Segment Open
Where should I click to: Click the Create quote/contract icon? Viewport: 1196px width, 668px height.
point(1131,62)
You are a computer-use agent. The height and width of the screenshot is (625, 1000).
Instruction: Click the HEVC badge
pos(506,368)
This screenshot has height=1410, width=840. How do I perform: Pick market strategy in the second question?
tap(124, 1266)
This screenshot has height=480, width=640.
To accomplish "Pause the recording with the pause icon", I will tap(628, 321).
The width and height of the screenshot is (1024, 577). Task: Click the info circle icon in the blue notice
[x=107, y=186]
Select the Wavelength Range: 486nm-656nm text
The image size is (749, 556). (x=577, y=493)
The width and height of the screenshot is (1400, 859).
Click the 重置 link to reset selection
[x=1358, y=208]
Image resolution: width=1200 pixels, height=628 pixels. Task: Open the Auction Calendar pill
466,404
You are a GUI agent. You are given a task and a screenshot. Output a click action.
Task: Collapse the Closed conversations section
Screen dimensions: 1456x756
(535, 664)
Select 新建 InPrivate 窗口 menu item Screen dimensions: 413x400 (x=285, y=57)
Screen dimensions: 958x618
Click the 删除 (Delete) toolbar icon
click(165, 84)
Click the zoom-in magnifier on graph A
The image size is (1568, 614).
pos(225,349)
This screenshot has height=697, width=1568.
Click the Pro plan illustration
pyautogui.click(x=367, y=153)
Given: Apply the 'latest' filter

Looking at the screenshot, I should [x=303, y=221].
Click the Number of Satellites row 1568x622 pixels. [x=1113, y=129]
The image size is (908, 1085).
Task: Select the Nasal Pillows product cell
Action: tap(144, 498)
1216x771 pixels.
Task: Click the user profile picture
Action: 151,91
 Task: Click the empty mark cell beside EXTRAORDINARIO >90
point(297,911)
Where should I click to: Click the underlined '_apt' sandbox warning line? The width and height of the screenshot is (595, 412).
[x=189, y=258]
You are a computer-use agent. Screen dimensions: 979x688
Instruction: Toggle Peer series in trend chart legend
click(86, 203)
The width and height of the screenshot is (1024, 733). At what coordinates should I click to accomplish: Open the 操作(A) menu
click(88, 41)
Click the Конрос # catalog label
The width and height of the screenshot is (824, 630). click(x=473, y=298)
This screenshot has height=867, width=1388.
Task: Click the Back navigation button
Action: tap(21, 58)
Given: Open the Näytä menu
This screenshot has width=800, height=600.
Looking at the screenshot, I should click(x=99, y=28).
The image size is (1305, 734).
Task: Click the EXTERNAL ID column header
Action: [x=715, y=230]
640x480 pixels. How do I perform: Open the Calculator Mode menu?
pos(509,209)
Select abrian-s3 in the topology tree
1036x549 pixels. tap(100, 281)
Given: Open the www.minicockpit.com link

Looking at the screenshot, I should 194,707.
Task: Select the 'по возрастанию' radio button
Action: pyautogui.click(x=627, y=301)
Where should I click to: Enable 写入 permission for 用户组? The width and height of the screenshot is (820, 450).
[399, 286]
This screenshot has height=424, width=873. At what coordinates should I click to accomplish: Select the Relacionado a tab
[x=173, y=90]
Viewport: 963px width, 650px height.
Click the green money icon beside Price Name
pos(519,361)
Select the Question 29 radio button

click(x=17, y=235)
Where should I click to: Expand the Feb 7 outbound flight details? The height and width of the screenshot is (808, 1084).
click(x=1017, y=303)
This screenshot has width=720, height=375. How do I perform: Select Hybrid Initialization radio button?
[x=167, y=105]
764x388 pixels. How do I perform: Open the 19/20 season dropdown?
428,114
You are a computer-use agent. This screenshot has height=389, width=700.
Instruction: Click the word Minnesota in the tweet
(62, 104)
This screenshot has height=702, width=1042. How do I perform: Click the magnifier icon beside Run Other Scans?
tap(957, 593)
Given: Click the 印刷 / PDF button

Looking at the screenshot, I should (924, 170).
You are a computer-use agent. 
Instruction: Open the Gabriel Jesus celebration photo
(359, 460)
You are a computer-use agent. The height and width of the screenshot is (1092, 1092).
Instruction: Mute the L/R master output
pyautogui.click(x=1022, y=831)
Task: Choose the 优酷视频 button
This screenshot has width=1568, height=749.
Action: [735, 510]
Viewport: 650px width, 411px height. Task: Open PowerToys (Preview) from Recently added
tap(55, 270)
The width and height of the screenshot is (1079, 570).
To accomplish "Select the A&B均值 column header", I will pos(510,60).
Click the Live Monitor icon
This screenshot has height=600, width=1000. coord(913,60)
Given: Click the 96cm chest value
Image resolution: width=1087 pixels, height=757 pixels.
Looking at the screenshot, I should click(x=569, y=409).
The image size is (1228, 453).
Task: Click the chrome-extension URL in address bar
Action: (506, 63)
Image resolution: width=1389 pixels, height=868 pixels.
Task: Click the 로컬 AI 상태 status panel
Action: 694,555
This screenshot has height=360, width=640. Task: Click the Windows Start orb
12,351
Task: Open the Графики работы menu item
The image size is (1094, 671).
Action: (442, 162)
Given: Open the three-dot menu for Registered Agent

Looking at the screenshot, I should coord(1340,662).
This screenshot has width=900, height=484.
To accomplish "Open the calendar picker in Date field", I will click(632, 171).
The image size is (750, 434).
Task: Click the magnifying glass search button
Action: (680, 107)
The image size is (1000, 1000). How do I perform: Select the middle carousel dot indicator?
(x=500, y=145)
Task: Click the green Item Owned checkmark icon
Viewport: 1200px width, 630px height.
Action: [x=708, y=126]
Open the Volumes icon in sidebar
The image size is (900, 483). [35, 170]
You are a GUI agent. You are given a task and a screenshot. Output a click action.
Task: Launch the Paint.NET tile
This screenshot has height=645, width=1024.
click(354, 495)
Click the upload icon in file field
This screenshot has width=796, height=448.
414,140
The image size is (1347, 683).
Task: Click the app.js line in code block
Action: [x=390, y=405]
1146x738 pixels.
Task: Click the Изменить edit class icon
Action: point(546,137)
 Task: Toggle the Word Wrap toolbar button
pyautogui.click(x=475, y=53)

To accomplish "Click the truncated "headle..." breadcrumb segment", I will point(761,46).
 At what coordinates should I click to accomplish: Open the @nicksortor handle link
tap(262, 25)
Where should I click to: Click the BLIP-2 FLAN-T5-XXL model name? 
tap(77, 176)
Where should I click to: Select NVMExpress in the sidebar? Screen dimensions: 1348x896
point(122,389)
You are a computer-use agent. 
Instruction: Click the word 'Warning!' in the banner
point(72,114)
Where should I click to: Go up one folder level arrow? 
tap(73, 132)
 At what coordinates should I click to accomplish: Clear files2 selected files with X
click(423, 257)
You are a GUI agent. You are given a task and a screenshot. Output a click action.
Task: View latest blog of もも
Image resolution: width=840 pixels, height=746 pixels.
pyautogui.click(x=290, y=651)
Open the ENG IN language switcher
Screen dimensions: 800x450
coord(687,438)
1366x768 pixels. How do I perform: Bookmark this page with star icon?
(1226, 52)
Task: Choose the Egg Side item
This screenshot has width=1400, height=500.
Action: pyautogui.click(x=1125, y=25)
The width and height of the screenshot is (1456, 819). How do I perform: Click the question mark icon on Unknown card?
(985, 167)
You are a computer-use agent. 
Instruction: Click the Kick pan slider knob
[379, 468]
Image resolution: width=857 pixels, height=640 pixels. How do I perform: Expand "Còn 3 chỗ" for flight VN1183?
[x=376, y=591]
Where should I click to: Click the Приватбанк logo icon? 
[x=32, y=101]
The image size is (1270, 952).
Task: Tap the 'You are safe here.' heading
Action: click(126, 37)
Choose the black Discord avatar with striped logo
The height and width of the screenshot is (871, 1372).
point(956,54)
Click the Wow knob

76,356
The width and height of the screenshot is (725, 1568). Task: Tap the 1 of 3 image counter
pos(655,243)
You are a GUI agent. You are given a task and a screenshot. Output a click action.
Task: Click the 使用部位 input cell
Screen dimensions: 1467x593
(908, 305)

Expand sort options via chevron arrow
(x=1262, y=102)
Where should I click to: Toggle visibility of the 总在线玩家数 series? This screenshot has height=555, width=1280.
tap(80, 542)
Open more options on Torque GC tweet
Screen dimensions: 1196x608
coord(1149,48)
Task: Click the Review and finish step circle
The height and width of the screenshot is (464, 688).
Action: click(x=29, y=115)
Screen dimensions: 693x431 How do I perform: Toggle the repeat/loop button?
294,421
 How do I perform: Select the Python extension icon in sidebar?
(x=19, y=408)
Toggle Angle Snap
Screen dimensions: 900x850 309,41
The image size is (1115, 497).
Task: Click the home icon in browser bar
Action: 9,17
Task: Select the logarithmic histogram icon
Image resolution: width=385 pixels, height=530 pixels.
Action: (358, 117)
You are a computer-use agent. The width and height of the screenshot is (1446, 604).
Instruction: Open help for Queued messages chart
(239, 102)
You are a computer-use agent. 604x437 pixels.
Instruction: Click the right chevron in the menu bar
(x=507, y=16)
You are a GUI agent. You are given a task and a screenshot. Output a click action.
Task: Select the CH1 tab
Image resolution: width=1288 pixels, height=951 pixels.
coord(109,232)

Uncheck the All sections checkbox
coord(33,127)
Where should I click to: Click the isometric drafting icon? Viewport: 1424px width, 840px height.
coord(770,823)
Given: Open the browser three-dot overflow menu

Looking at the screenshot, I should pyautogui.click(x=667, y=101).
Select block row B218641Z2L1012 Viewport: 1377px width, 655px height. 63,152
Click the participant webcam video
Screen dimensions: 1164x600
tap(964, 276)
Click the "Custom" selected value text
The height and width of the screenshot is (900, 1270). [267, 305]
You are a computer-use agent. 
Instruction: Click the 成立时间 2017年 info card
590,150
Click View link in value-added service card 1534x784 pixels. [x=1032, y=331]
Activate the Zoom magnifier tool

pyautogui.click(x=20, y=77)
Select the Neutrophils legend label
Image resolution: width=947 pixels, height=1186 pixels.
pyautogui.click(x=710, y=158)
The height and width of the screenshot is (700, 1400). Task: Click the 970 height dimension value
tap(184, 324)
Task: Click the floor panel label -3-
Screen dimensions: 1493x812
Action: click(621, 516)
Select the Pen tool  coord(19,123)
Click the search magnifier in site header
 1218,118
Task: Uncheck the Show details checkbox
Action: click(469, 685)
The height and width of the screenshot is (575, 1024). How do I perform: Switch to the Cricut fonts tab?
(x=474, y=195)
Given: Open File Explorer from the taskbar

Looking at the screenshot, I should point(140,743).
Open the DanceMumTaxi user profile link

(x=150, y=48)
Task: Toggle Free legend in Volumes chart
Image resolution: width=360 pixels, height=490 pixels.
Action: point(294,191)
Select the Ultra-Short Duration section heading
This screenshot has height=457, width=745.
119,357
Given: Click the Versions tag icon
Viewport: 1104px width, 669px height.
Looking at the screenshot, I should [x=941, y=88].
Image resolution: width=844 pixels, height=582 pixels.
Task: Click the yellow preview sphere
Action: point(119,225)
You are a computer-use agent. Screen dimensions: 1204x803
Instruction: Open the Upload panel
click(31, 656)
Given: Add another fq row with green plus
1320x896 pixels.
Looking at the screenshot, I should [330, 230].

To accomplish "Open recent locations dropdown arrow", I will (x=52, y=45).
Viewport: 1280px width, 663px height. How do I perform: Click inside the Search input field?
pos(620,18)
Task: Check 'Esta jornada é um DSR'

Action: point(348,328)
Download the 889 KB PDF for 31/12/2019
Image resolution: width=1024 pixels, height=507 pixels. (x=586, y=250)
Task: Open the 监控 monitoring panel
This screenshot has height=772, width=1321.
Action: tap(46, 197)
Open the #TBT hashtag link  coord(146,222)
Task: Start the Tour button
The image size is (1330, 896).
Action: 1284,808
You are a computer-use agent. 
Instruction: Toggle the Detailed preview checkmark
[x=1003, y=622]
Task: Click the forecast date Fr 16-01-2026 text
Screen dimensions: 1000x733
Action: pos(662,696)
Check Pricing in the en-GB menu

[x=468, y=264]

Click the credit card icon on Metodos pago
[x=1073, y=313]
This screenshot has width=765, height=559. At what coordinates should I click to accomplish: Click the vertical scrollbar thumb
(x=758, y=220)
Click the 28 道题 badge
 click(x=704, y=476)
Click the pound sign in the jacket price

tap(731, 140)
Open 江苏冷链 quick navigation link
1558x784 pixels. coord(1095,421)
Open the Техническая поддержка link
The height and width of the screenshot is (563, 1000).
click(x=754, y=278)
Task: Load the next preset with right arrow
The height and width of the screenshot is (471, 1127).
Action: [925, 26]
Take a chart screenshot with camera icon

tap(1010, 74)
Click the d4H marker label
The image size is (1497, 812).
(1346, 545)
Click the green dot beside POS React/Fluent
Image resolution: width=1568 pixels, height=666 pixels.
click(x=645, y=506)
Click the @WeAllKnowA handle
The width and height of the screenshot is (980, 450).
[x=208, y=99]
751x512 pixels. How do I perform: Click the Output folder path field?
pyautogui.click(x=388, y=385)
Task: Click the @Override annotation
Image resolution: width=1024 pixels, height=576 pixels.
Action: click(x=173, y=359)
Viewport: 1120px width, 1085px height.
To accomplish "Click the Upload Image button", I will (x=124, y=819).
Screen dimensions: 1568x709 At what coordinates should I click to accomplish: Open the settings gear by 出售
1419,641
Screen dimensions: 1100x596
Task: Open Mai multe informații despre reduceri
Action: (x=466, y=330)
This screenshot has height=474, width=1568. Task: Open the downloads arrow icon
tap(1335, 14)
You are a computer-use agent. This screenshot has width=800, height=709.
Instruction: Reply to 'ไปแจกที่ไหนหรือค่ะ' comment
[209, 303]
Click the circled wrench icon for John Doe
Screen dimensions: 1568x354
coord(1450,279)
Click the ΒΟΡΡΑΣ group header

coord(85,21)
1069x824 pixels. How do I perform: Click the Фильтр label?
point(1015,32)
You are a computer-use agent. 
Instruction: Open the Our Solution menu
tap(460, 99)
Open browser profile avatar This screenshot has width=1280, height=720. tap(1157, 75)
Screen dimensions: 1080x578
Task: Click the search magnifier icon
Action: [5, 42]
Segment Closed
§ **TO DO**:
Word for word, quote the lines of the material from the first line through the line with "This screenshot has height=480, width=640.", both ends included.

§ **OUTPUT**:
Where should I click to: Click the Create quote/contract icon? Viewport: 1196px width, 668px height.
point(1131,62)
You are a computer-use agent. The height and width of the screenshot is (625, 1000).
Instruction: Click the HEVC badge
pos(506,368)
This screenshot has height=1410, width=840. How do I perform: Pick market strategy in the second question?
tap(124, 1266)
This screenshot has height=480, width=640.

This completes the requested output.